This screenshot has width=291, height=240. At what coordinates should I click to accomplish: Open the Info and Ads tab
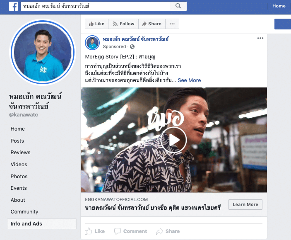click(26, 224)
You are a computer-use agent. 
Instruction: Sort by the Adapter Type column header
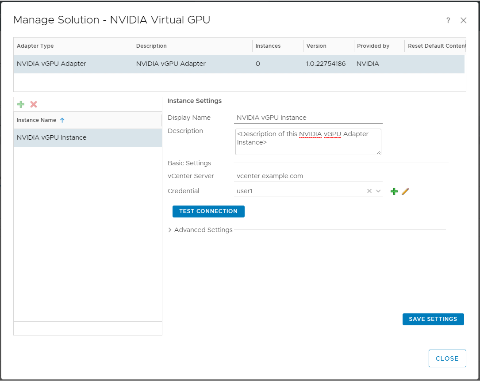tap(35, 46)
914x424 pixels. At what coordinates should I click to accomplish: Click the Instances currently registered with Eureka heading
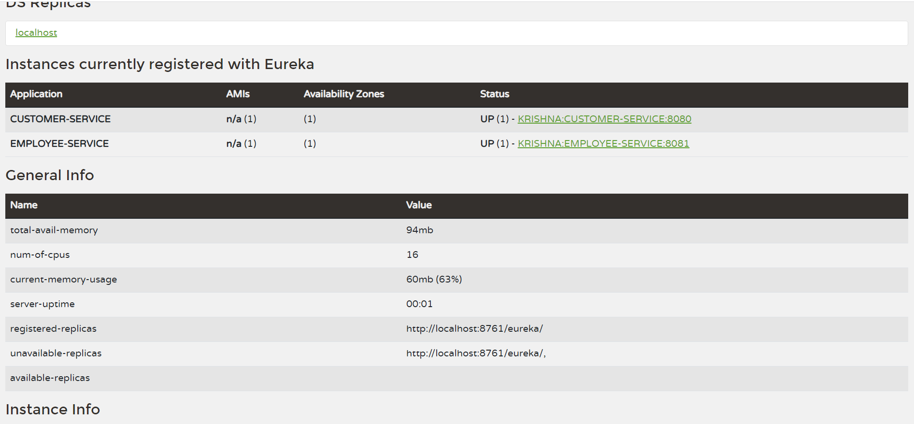pyautogui.click(x=159, y=64)
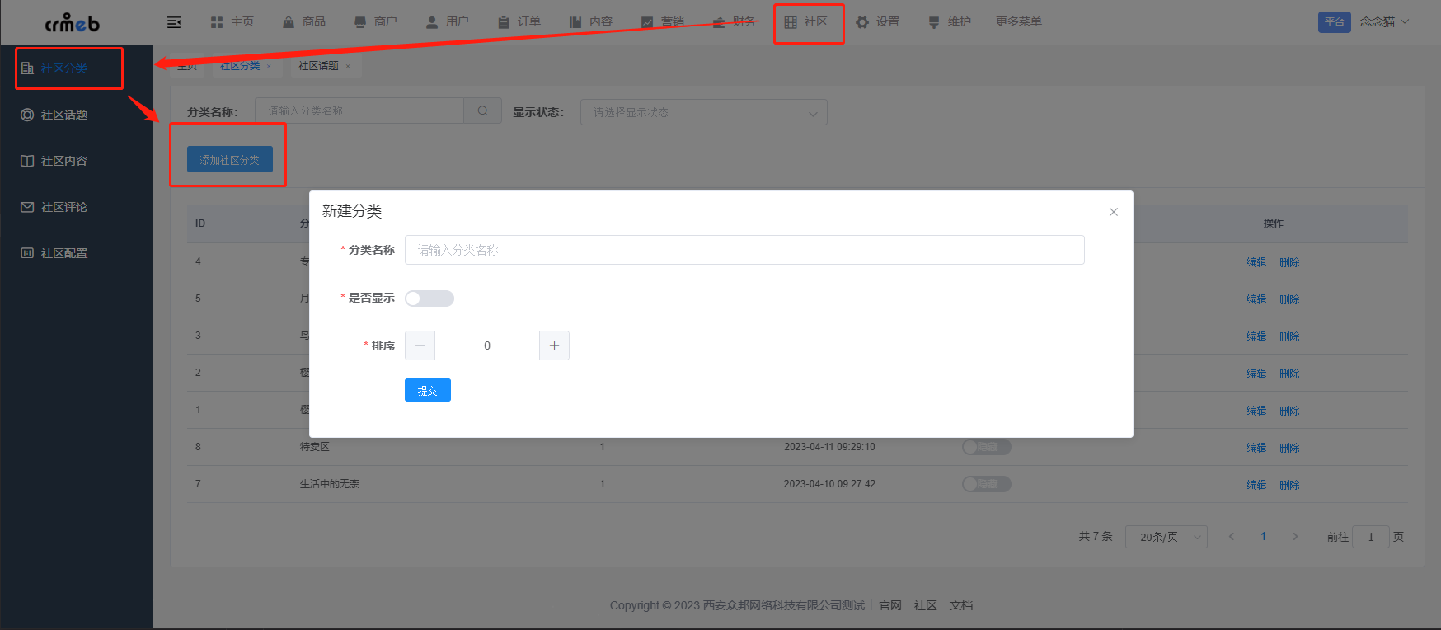Switch to the 社区话题 tab
The width and height of the screenshot is (1441, 630).
[x=318, y=66]
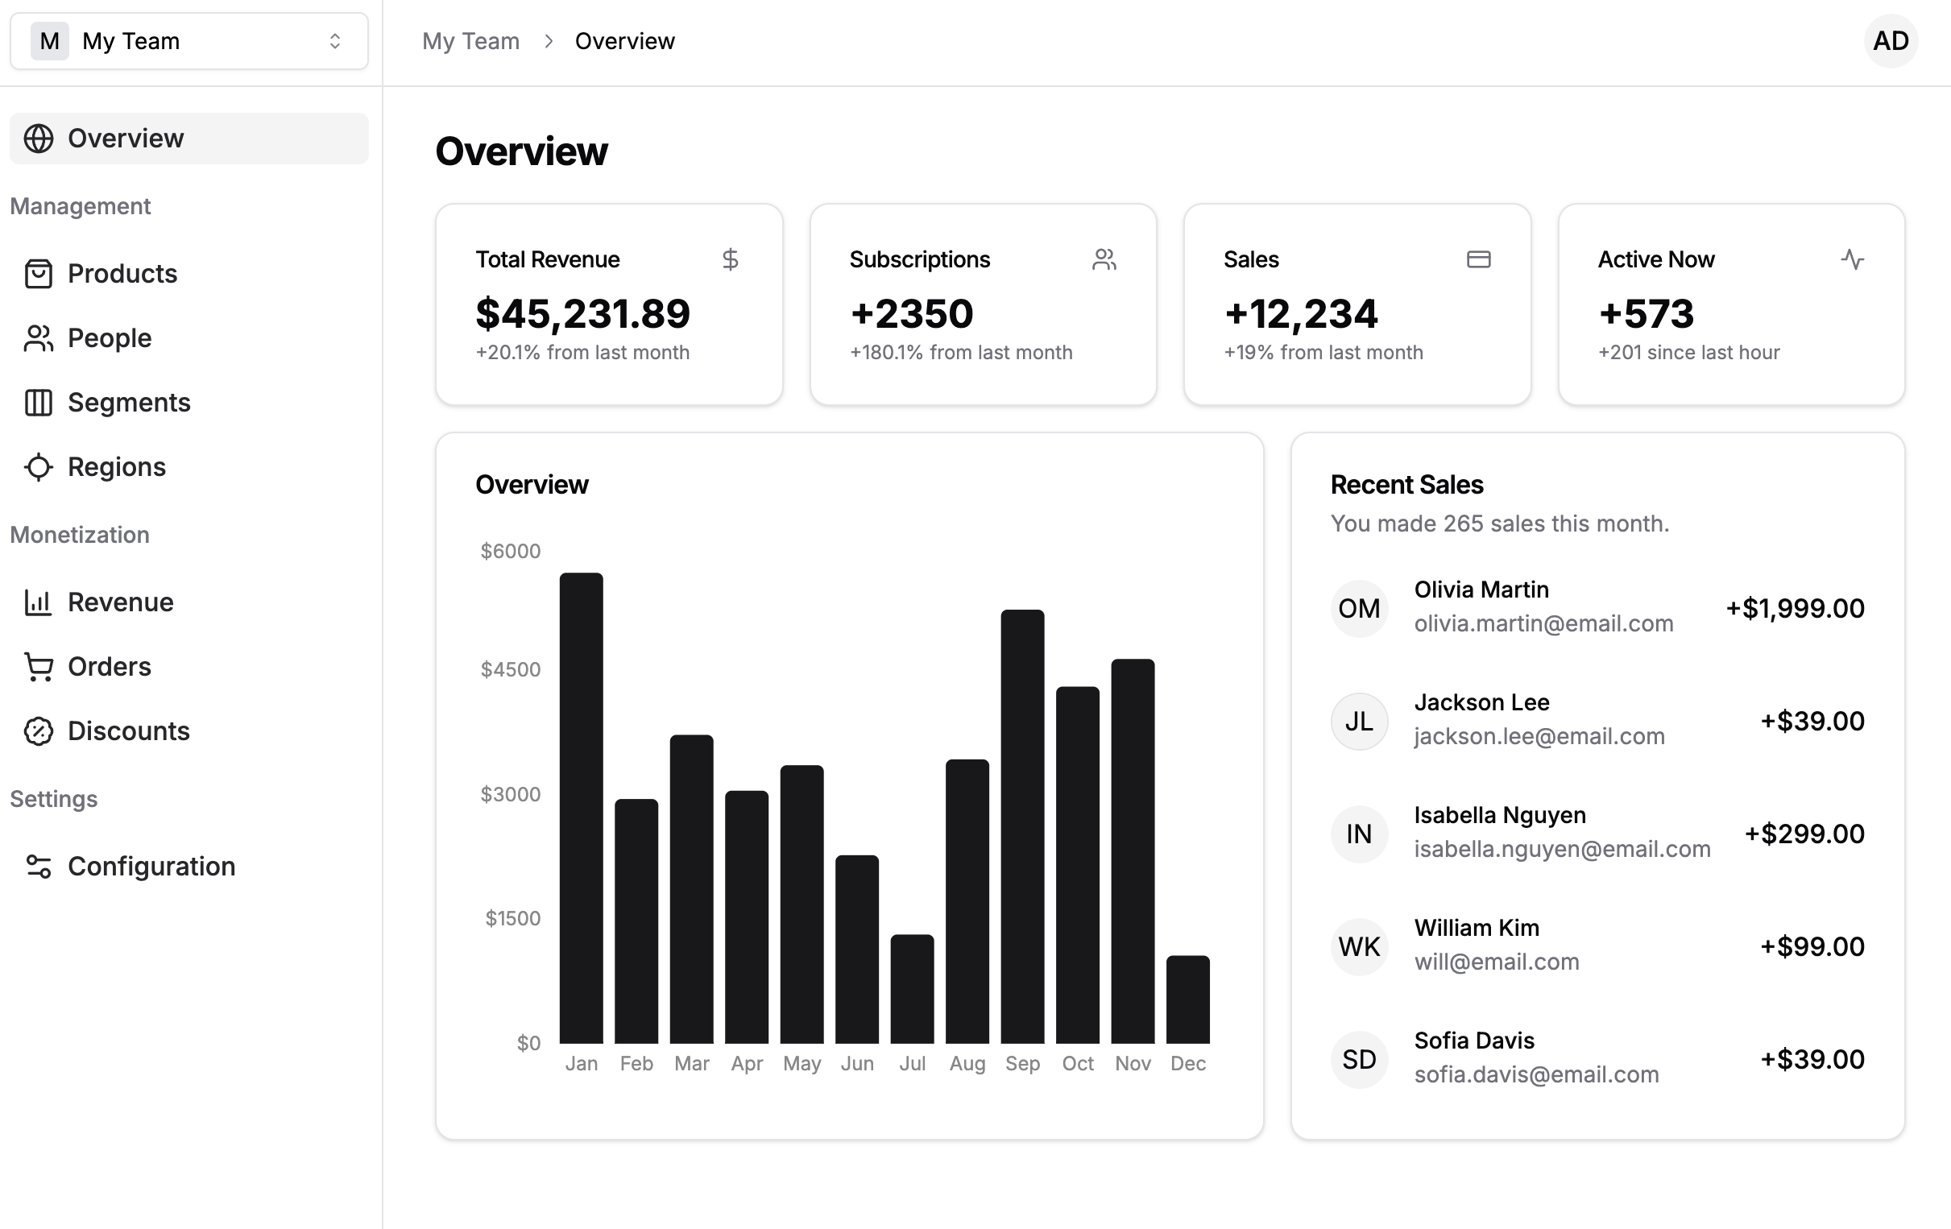The image size is (1951, 1229).
Task: Click the Revenue bar chart icon
Action: click(x=38, y=603)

[Problem to solve]
Format the lines above as a Markdown table with two columns, No. and Line, numbering each row and skipping any blank lines. Leave the pictures out.

[Exercise solution]
| No. | Line |
|---|---|
| 1 | This screenshot has width=291, height=240. At what coordinates should I click to accomplish: Open the Info and Ads tab |
| 2 | click(26, 224) |
| 3 | You are a computer-use agent.  |
| 4 | Instruction: Sort by the Adapter Type column header |
| 5 | tap(35, 46) |
| 6 | 914x424 pixels. At what coordinates should I click to accomplish: Click the Instances currently registered with Eureka heading |
| 7 | pyautogui.click(x=159, y=64) |
| 8 | Switch to the 社区话题 tab |
| 9 | The width and height of the screenshot is (1441, 630). |
| 10 | [x=318, y=66] |
| 11 | The image size is (1951, 1229). |
| 12 | Task: Click the Revenue bar chart icon |
| 13 | Action: click(x=38, y=603) |